Dicho de otro modo más directo, hablar de Dios se ha convertido en un buen negocio.
La dimensión misteriosa, incapturable, cuasi impronunciable y absolutamente singular de la experiencia de lo sagrado va desapareciendo de la escena contemporánea; va siendo sustituido por el espectáculo de los grandes estadios, sponsors, y todos los que trabajan al servicio de la “fantasmagoría” de la nueva mercancía”.
Para dar cuenta de estos fenómenos debemos subrayar ciertas líneas históricas que atraviesan nuestra época: el duelo fallido por la Revolución que ha sido no elaborado, la imposibilidad por parte de las izquierdas y los movimientos nacionales y populares en proponer transformaciones estructurales en el orden dominante del Capital, el bloqueo del deseo por la intensidad de la penuria económica.

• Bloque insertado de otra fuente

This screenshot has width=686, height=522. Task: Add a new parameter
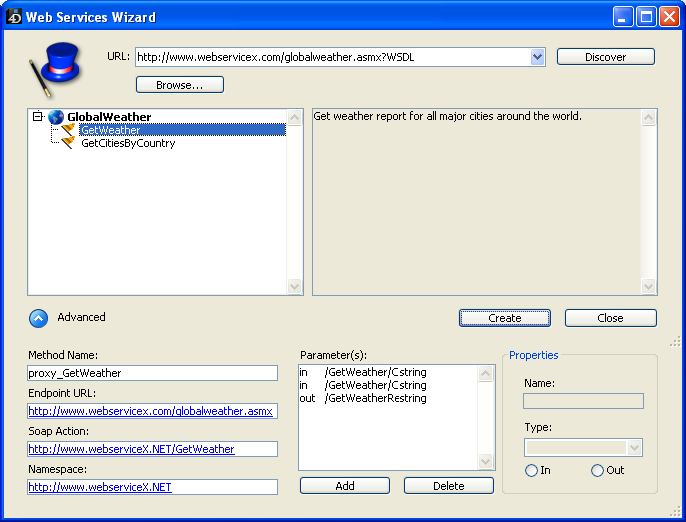(345, 486)
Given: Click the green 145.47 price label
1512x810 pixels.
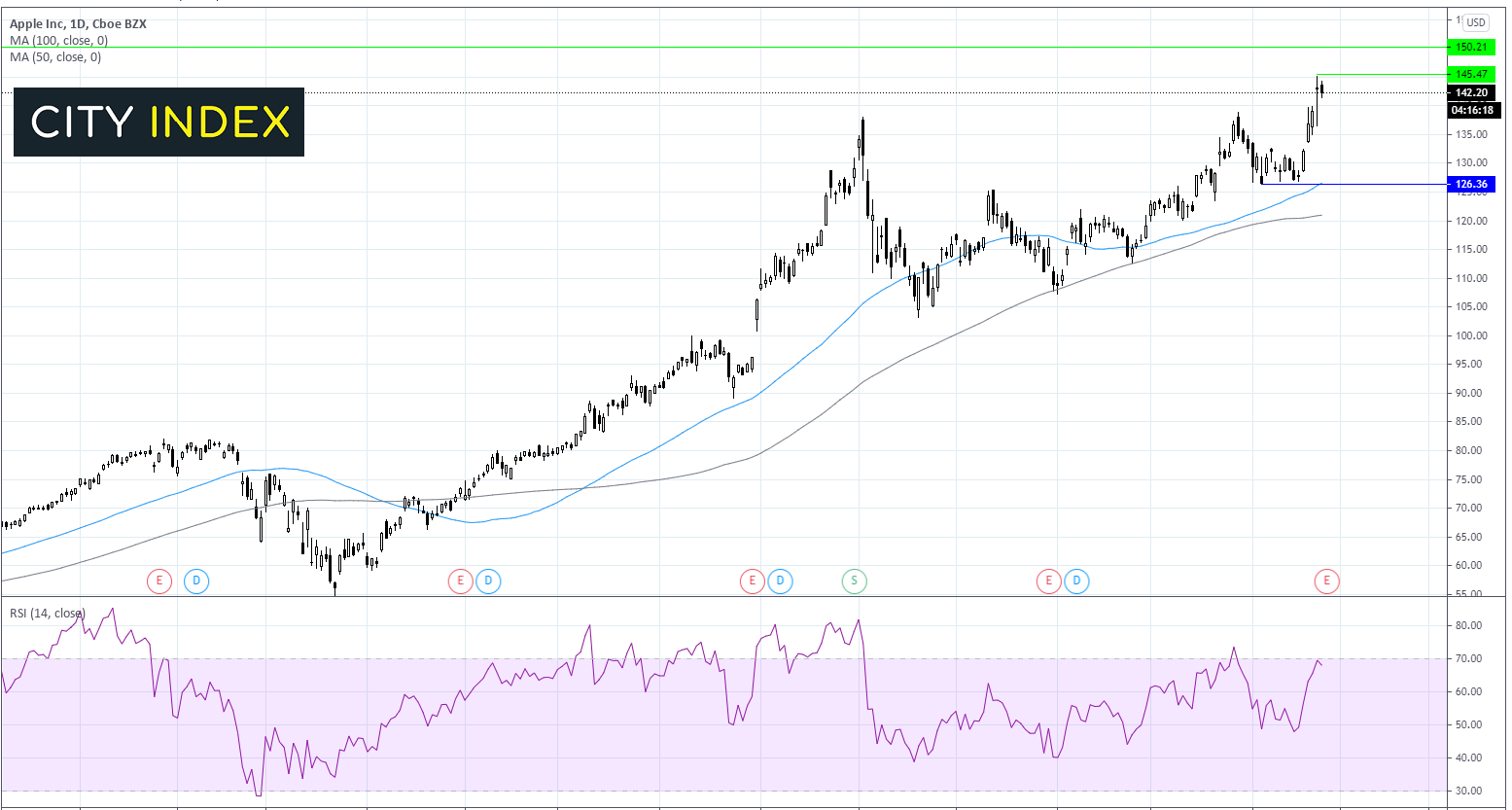Looking at the screenshot, I should [x=1471, y=74].
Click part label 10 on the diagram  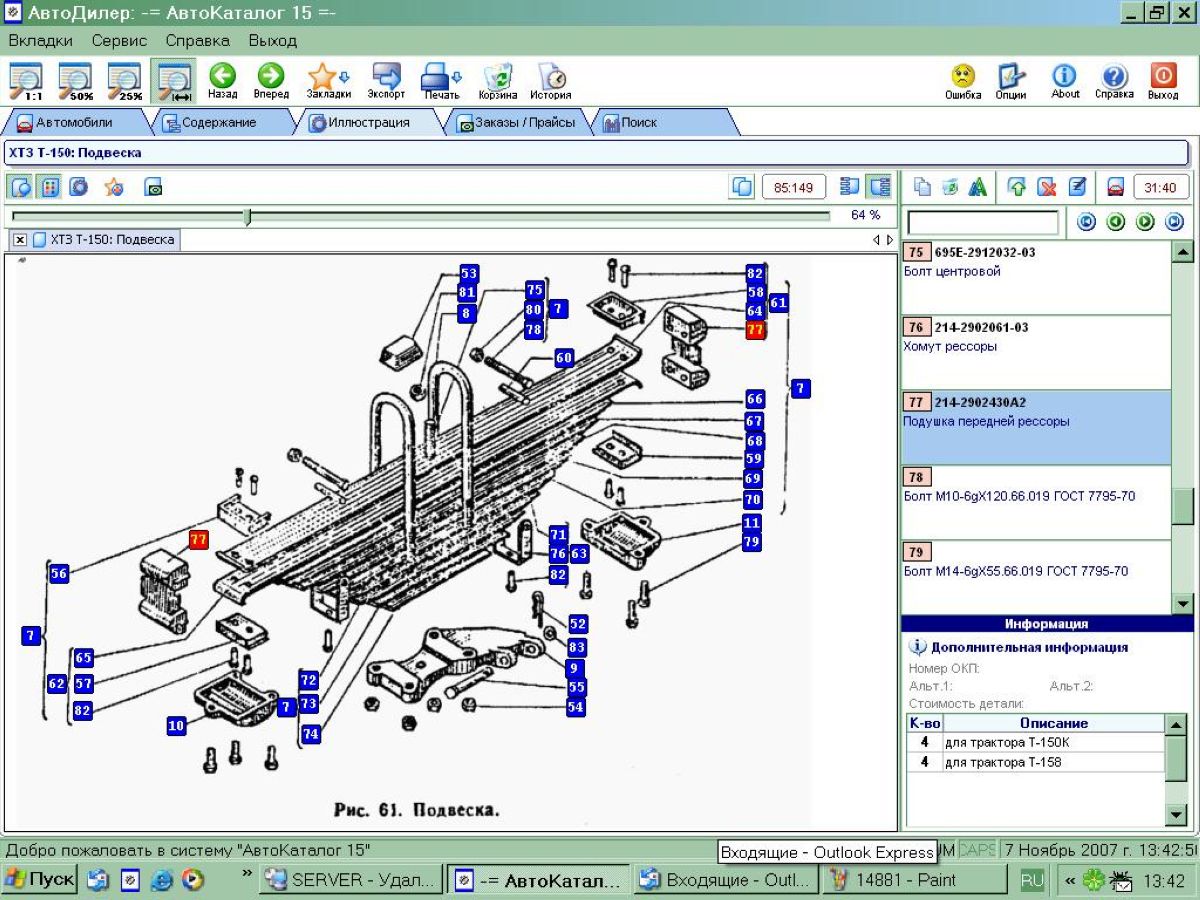point(176,726)
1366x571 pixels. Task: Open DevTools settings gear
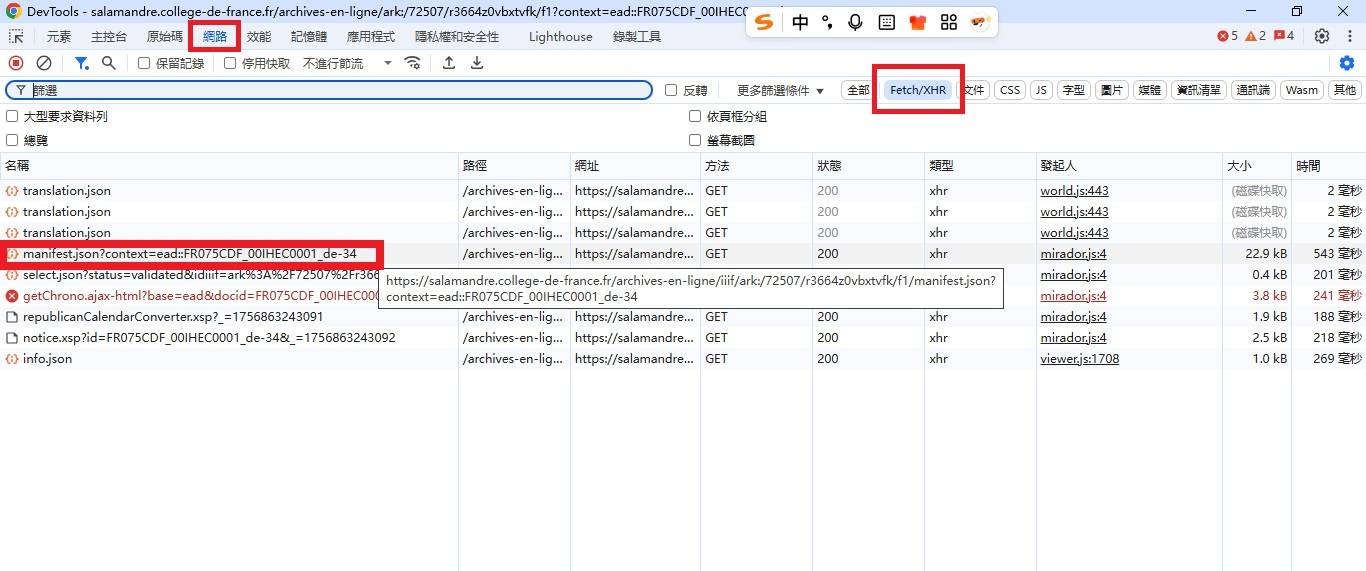1322,37
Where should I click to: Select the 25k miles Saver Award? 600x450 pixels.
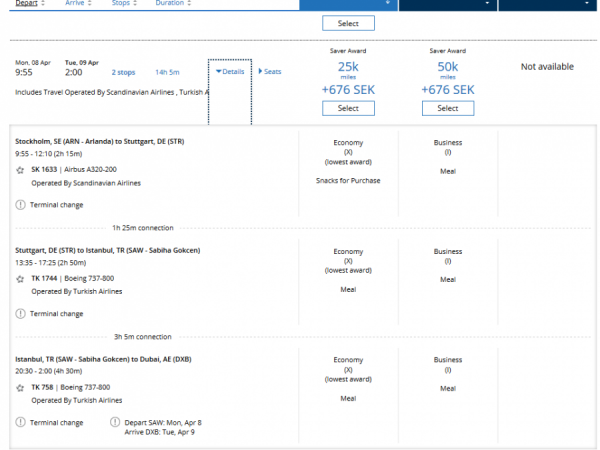[x=348, y=108]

¿Estaremos asistiendo a la desaparición de los proyectos políticos que de una y otra manera fueron herederos de la Ilustración? ¿Estarán apareciendo en su lugar “los dioses oscuros” que promueven siempre el negocio y nunca la justicia?
Tal vez sea demasiado pronto para responder estos interrogantes pero, en cualquier caso, siempre es mejor anticiparse a este nihilismo disfrazado de religión.